Under the Toxic Free Kids Act, updates are required at least once every three years. The law was passed in 2009.
The list is intended to identify chemicals that could be harmful to human or environmental health because they are known or suspected:
- reproductive or developmental toxicants;
- systemic toxicants;
- endocrine disruptors;
- persistent, bioaccumulative and toxic (PBT) substances; or
- are very persistent and very bioaccumulative (vPvB).
Of the 66 new substances, 53 are substances of very high concern (SVHCs) under REACH. Other authoritative listings reviewed for possible inclusion on the list were:
- California Proposition 65;
- the International Agency for Research on Cancer's lists of category 1, 2A or 2B carcinogens;
- the National Toxicology Program’s report on carcinogens; and
- Washington state's list of chemicals of high concern to children.
The 66 new substances include a number of chromates, the phthalate DINP, multi-walled carbon nanotubes (MWCNTs), the common solvent methyl ethyl ketone and the antifreeze ingredient, ethylene glycol.
In identifying substances to be removed, the department focused on substances with primary uses or applications not covered by the statute: namely, food and pharmaceuticals. This resulted in 28 being removed.
The last update, in 2013, involved removing 57 chemicals and adding 32. This reduced the number of substances that appeared on the first list, published in 2010, from 1,756 to 1,731.
Minnesota also maintains a priority chemical list that currently includes nine substances. That list has not changed since established, and consists of:
bisphenol A (BPA);
butyl benzyl phthalate (BBP);
dibutyl phthalate (DBP);
di (2-ethylhexyl) phthalate (DEHP);
decabromodiphenyl ether (decaBDE);
The Department of Health says that it is developing a prioritisation framework to “provide consistency and transparency” in naming new priority substances.The flame retardant tris(1, 3-dichloro-2-propyl)phosphate (TDCPP), and the chemical group nonylphenol and its ethoxylates, remain candidates for the list.
According to the MDH website, there are currently no requirements related to either the chemicals of high concern or the priority chemical lists in Minnesota. In other states, where similar lists have been required by statute, such as Maine and Washington, manufacturers or importers of chemicals may be required to report to the state government if the chemicals are within particular consumer products.

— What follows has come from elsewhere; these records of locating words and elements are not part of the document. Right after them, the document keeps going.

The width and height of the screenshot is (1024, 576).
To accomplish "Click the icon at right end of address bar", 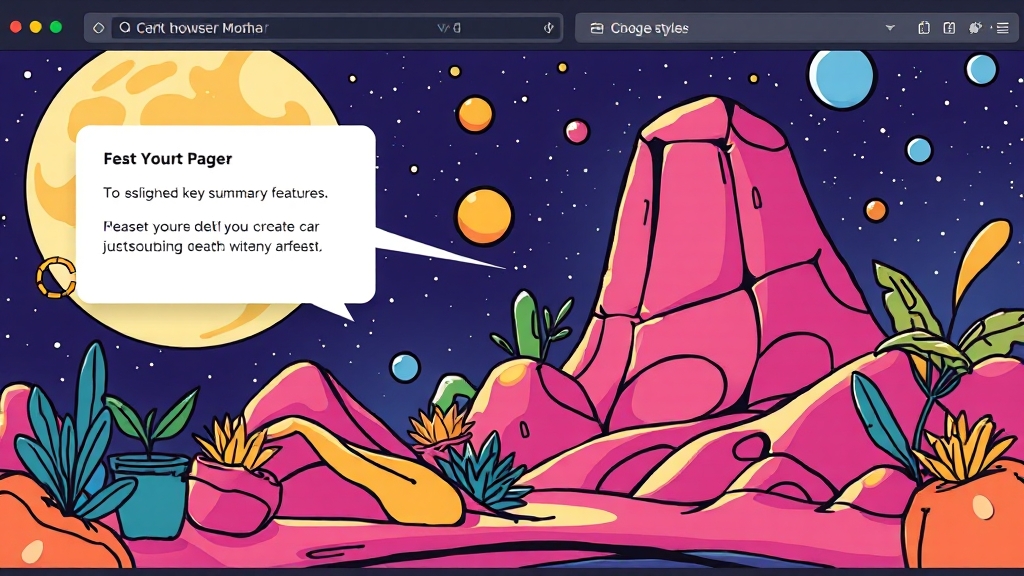I will 548,28.
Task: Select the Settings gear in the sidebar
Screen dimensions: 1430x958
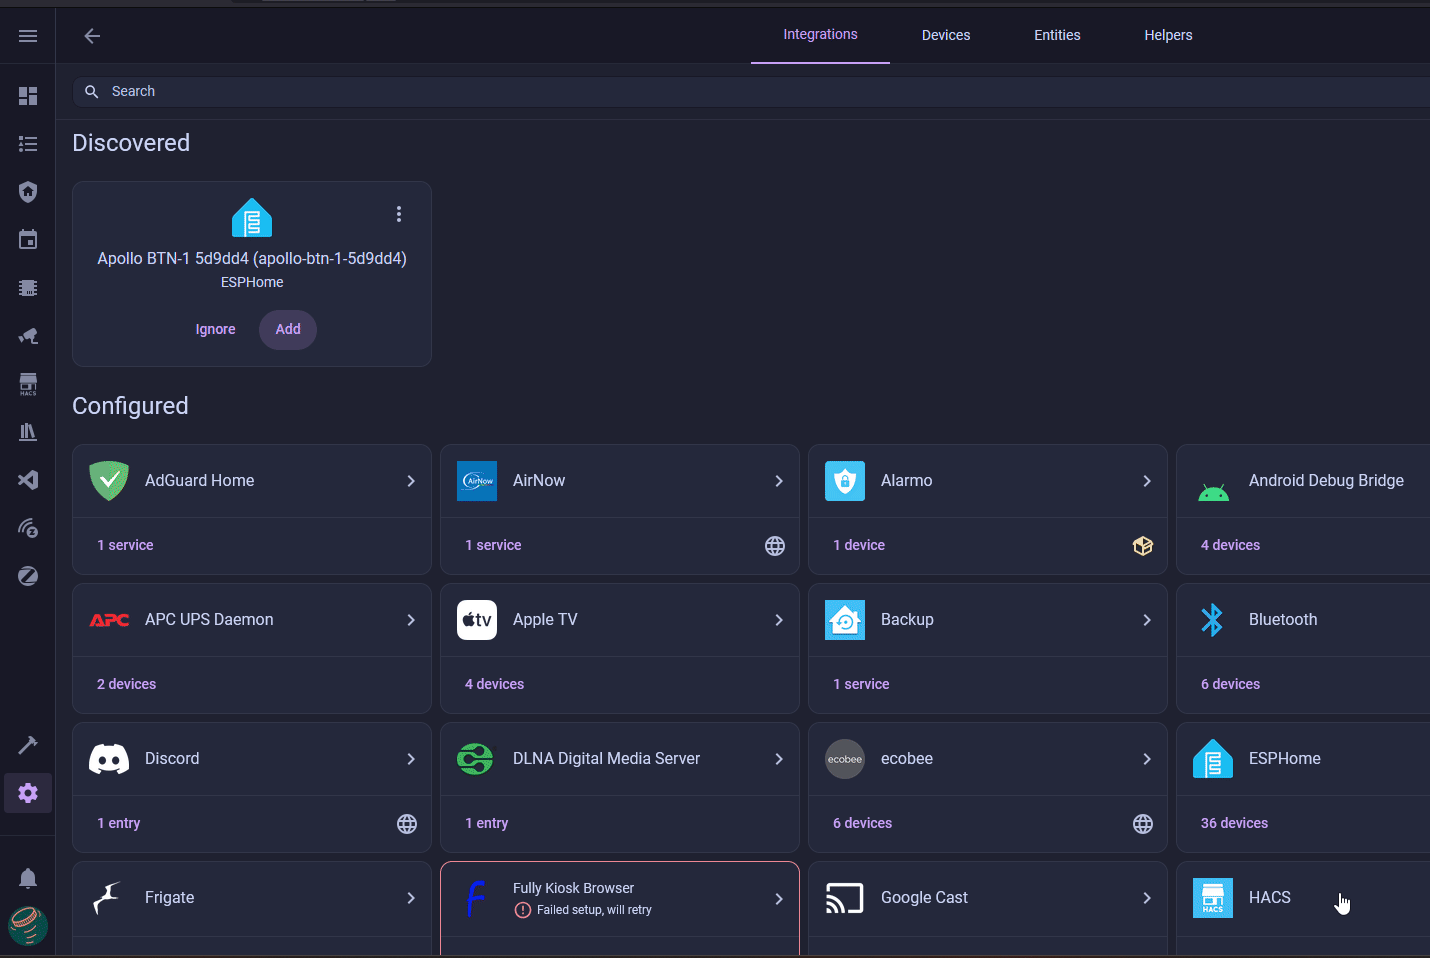Action: 28,793
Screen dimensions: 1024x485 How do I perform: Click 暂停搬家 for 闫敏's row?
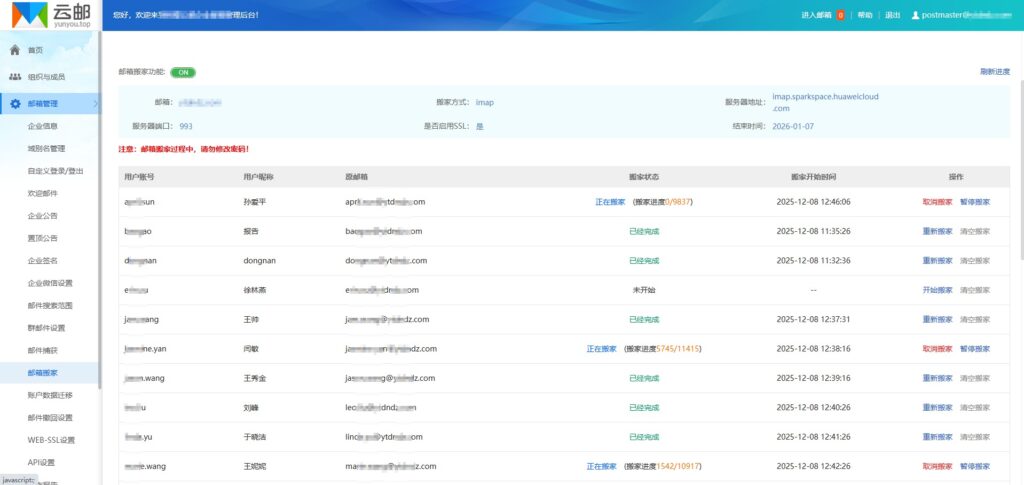[x=974, y=349]
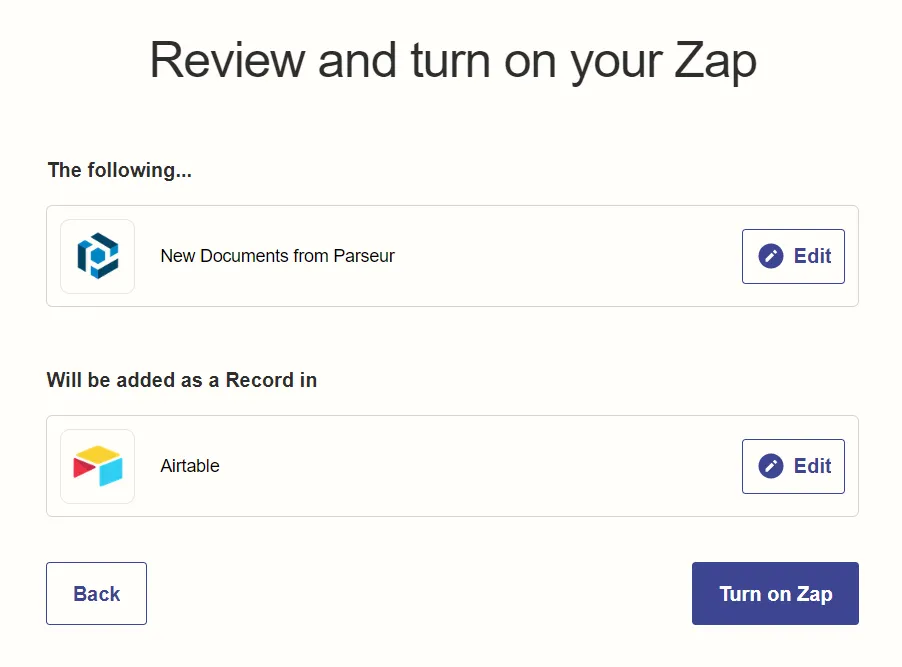The width and height of the screenshot is (902, 667).
Task: Click the pencil icon on the Parseur Edit button
Action: [769, 255]
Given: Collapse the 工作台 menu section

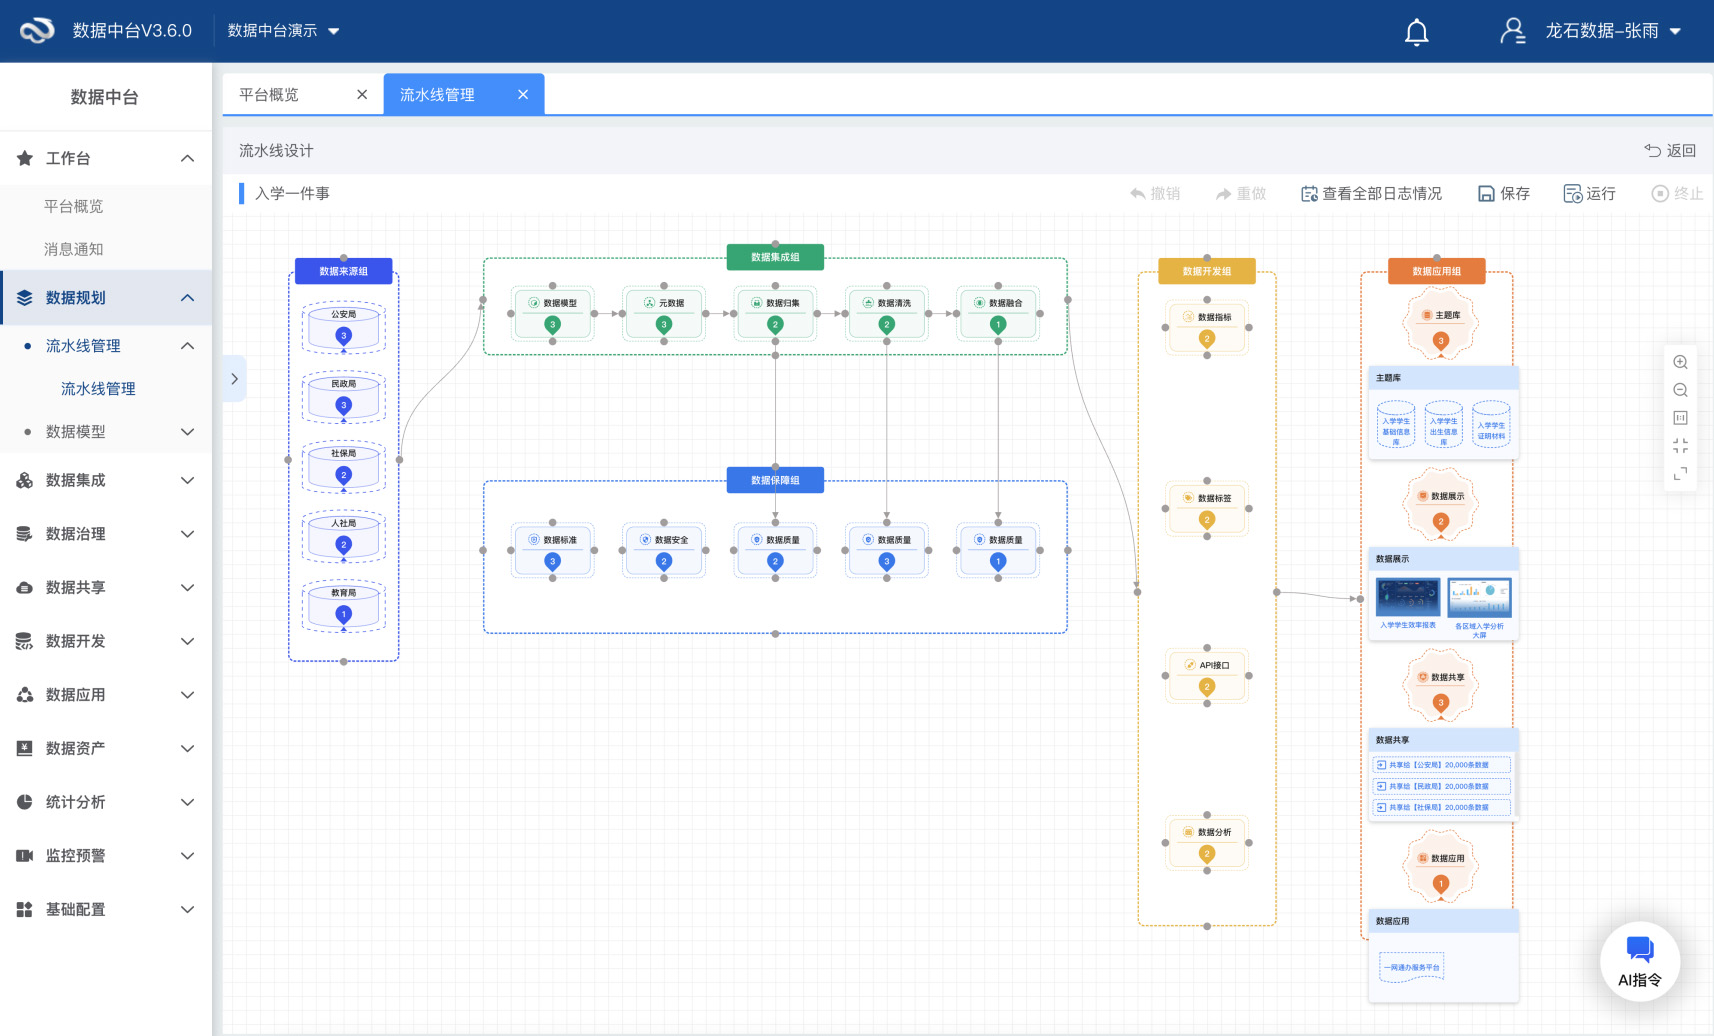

Earlier this year, the Department of Health partnered with the Minnesota Pollution Control Agency (MPCA) and the Minnesota Department of Commerce to formally establish the Chemicals in Products Interagency Team (CPIT).

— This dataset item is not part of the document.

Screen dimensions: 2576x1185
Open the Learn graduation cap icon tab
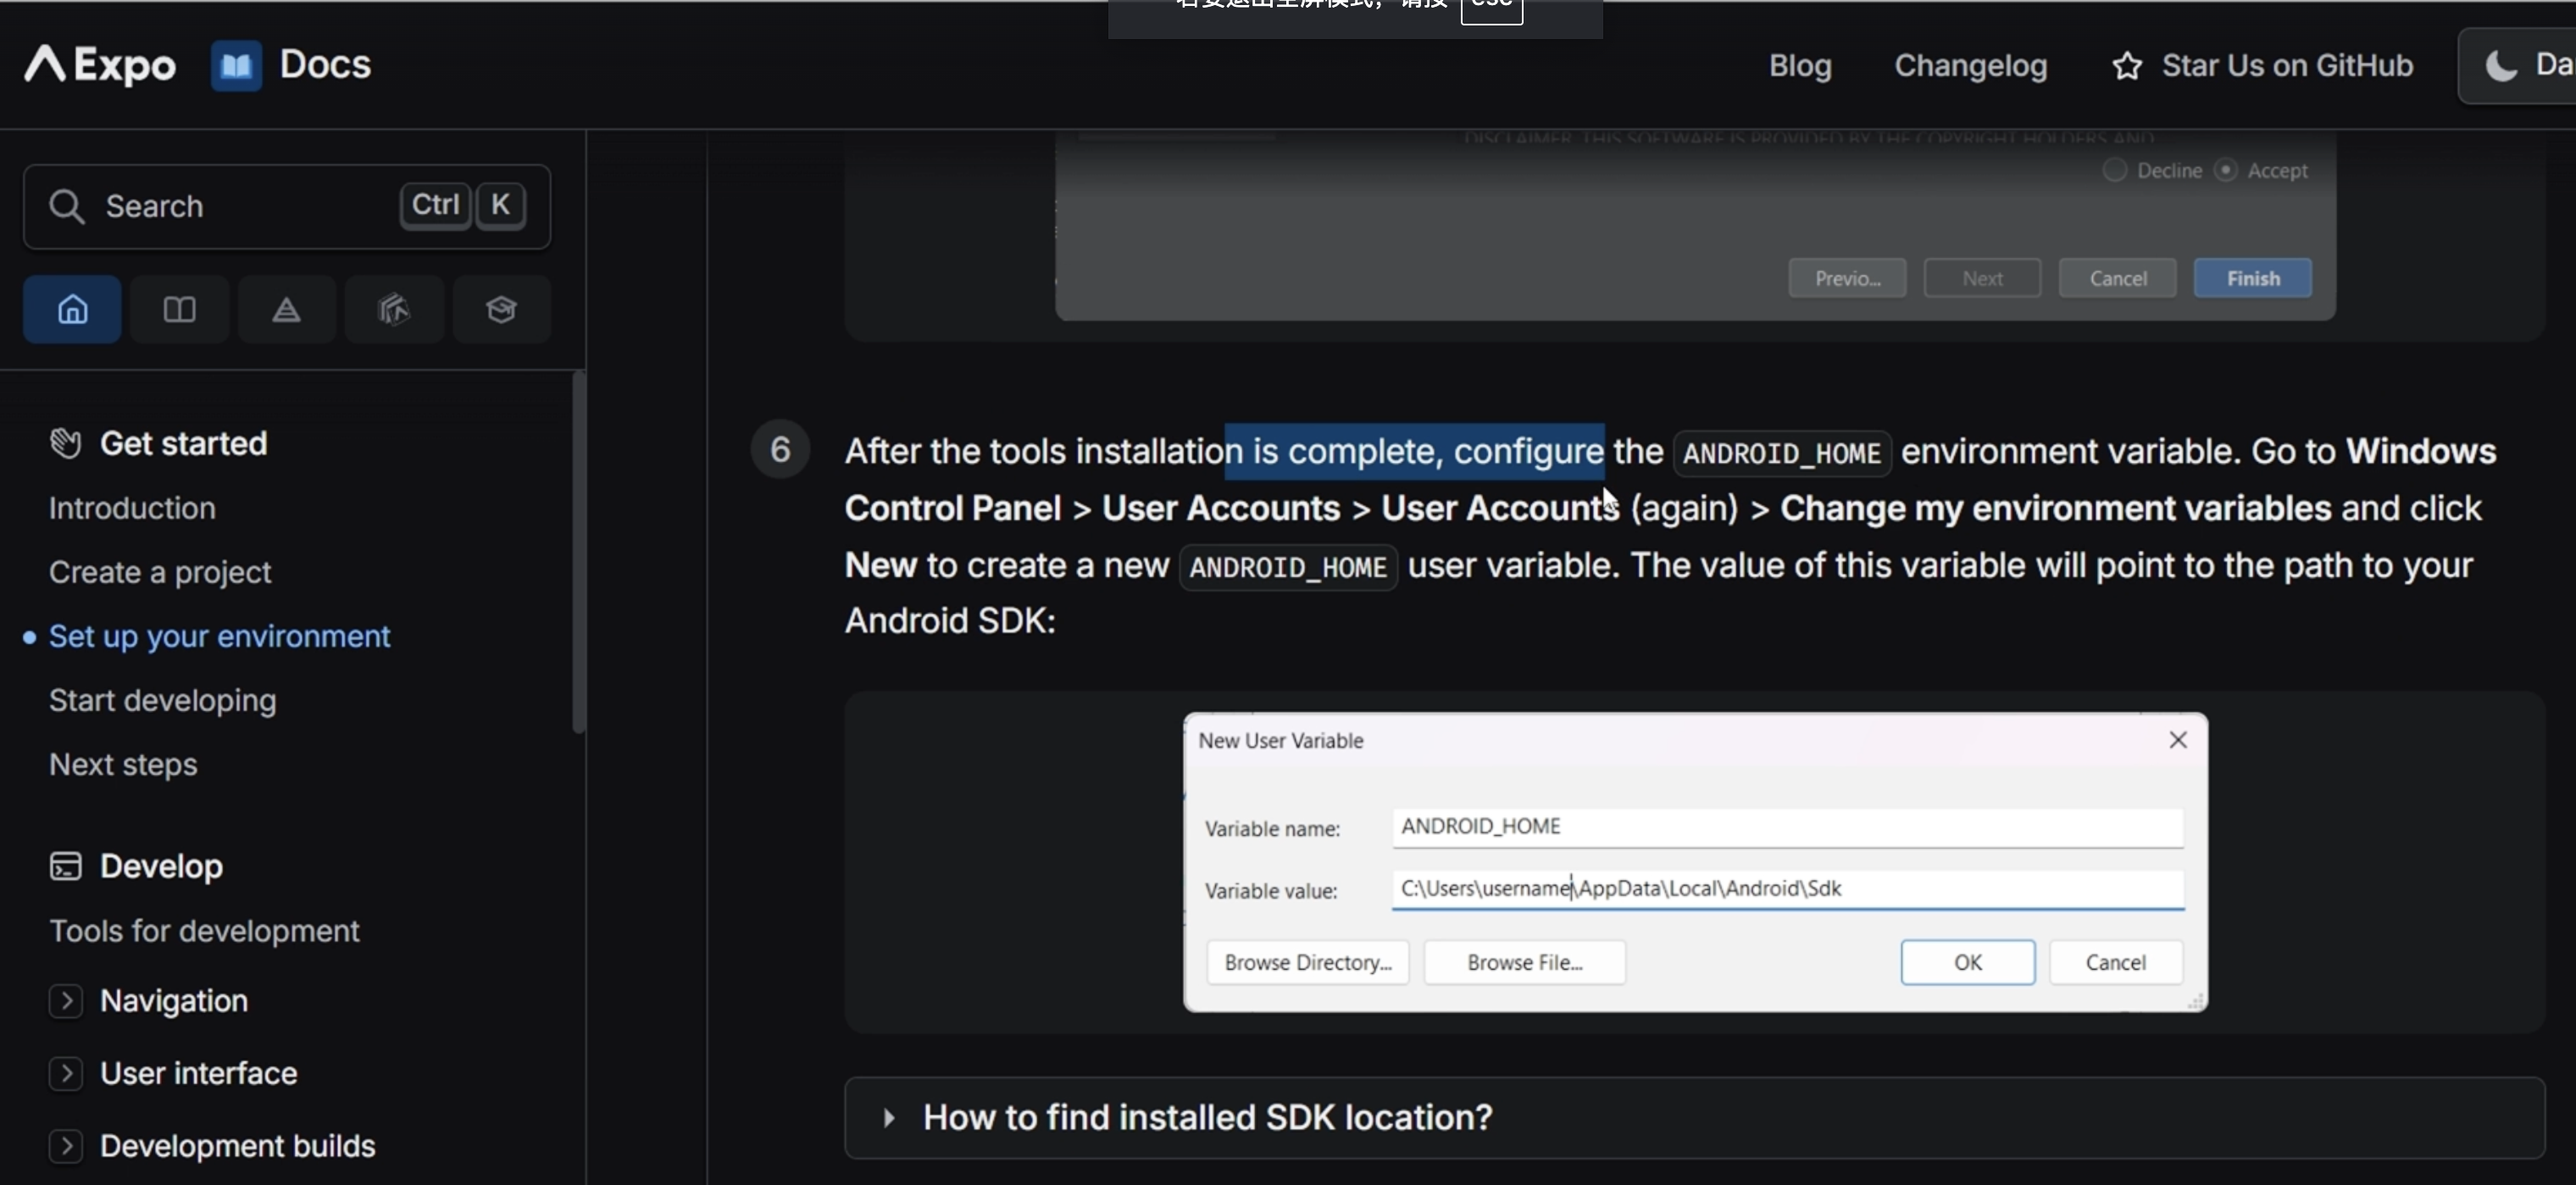[501, 310]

The goal of the CPIT is “to reduce the amount of chemical hazards in products, their dispersion into Minnesota’s environment, and their presence in the bodies of Minnesota citizens, especially our most vulnerable communities.”
According to the MDH 2016 update report, the three agencies will work in partnership to:
- monitor chemicals present in products, humans and the environment;
- educate consumers, vulnerable populations and businesses about chemical hazards and ways to avoid them; and
- accelerate the development and use of safer alternatives.
The MDH also continues to track chemical legislation in other states, including in Washington, Maine and Vermont.